I spent the weekend at the Pennsylvania Farm Show. In between my canning demos, Scott and I explored the many halls and sampled a goodly portion of the treats and fried delicacies on offer. By the time we got home on Sunday evening, I was feeling decidedly overfed (french fries, a hot dog, two potato doughnuts, a smoked brisket sandwich, a buttered soft pretzel, and a milk shake from the PA Dairymen will do that to a girl).
I ate lightly yesterday, but woke up this morning feeling strongly that I needed to focus primarily on vegetables for a little while. Other times of the year, I might spend a few days slurping down green smoothies for breakfast and eating salads for lunch and dinner, but current temperatures make all cold foods seem unappealing. Enter my mom’s signature green soup.

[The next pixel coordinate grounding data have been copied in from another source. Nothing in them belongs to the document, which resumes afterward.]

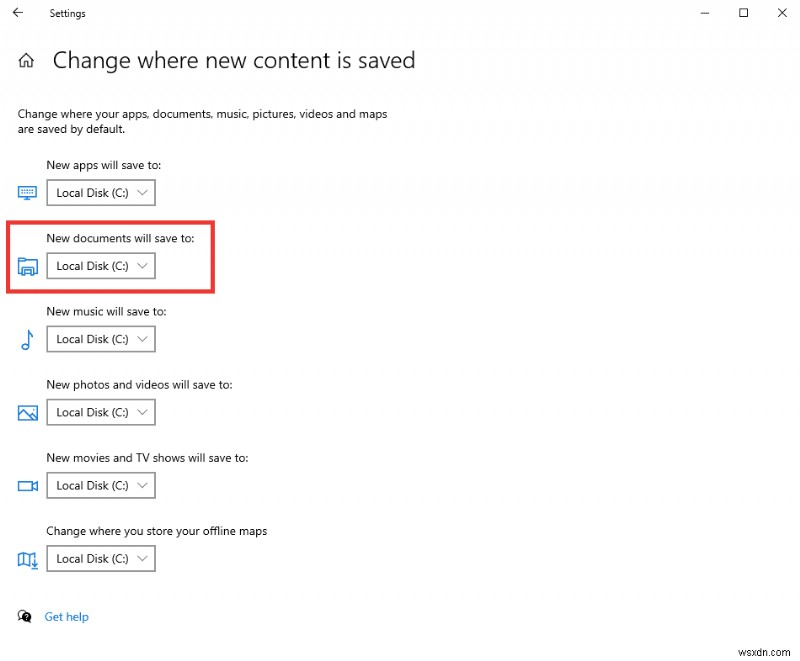800x661 pixels.
Task: Click the offline maps icon
Action: coord(27,558)
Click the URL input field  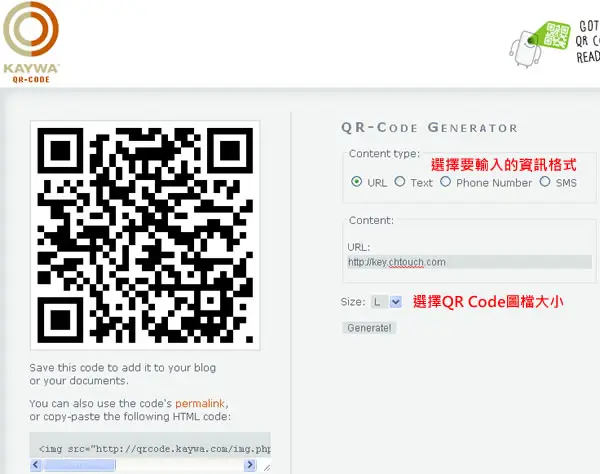[x=470, y=262]
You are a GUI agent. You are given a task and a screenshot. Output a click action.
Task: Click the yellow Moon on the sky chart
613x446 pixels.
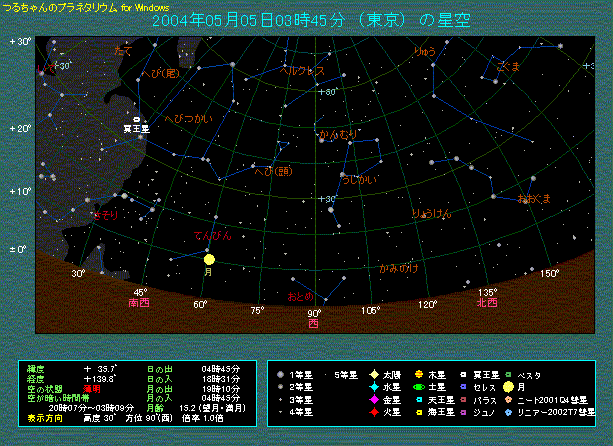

It’s a recipe that found its way into her recipe binder sometime in the 1970s under the title Bieler Broth. The name is misleading, as there’s nothing brothy about this soup. It’s a hearty puree of greens, carrots, onions, broccoli, garlic, and nutritional yeast (total hippie ingredient) and it’s just the thing when you’ve binged on the kind of food you can only get at festivals, state fairs, and farm shows.
The ingredients are fairly flexible, but the basics are these. You want at least half the substance of the soup to be green leaves of some kind. I use a combination of spinach, kale, and parsley (chard, beet greens, collards, and even arugula work nicely). Broccoli florets, grated carrot, half a chopped onion, and a few peeled garlic cloves make up the balance of the soup.
When they’re in season, summer squash is a nice addition, but they’re just no good this time of year (being that it’s not summer). Green beans and peeled celery can also be added, but I didn’t have either in the fridge, so I left them out. A little chopped cabbage is fine, but use it sparingly.
I always opt for the curly kind of parsley because it’s what my mom prefers, but flat leaf is okay too. It is really good for you, but if you’re sensitive to bitter flavors, use a sparing hand.
To make the soup, you pour two cups of boiling water into the bottom of a roomy pot (a 5 1/2 quart Dutch oven is my go-to) and set it over medium heat. Add the greens first and stir until the wilt into the water. Then add the broccoli, carrots, onion, garlic, green beans, and whatever else you’re including. Simmer for 15-20 minutes, until the firmest vegetables are tender (but not entirely limp).
When the vegetables are finished cooking, ladle them along with their cooking liquid into a blender. Add 2 generous tablespoons of nutritional yeast, a healthy pinch of salt, the juice from 1/2 a lemon, and a couple turns of a pepper grinder. Hold a towel over the top of the blender and puree (gradually increasing the speed until things are really moving). Taste and adjust the seasonings. Know that if it’s tasting a little TOO green for you, the flavor will mellow in just 15 minutes time.
At this point, the soup is done. I like to eat it warm, but it’s also good chilled. I find that I need a spoonful of plain yogurt or a little bit of coconut milk swirled in to make a meal out of a bowl(if it’s the kind of thing you have around, some cashew milk or creme is also good). Anything with a little fat helps keep me full a bit longer and that’s always useful
I find that it will keep three or four days in the fridge, so I typically make a big batch and have it for lunch all week. Just know that the color will fade a little over time. It’s not a sign of spoilage, though, so no need to worry!
What do you guys eat when you’re recovering from a period of overindulgence?
- 10 ounces spinach (baby spinach makes for a milder soup)
- 1/2 bunch of kale, chopped (remove tough stems)
- 1 bunch parsley (no stems)
- 1 head broccoli florets (no stems)
- 1/2 medium onion, chopped
- 1 large carrot, grated
- 3 cloves garlic
- 2 tablespoons nutritional yeast
- 1 teaspoon salt
- 1/4 teaspoon freshly ground black pepper
- juice from 1/2 lemon
- Measure 2 cups of boiling water into a medium Dutch oven set over medium heat.
- Put the spinach, kale, and parsley into the pot and stir it into the water so that it wilts slightly.
- Add the broccoli, onion, carrot, and garlic to the pot and put a lid on the pot. Simmer for 15-20 minutes, until the onions and garlic are tender (they tend to be the last to soften).
- Pull the pot off the heat and let the contents cool for a couple minutes.
- Transfer the vegetables and the cooking liquid to a blender carafe. If you have more than fits in your blender, do this in two batches.
- Add the nutritional yeast, salt, pepper, and lemon juice.
- Holding a towel over the lid of the blender, puree the soup until it is smooth. Add an extra splash of water if it is too thick. Taste and adjust seasoning, if necessary.
- Serve warm or chilled, topped with a dollop of plain yogurt or a little coconut milk.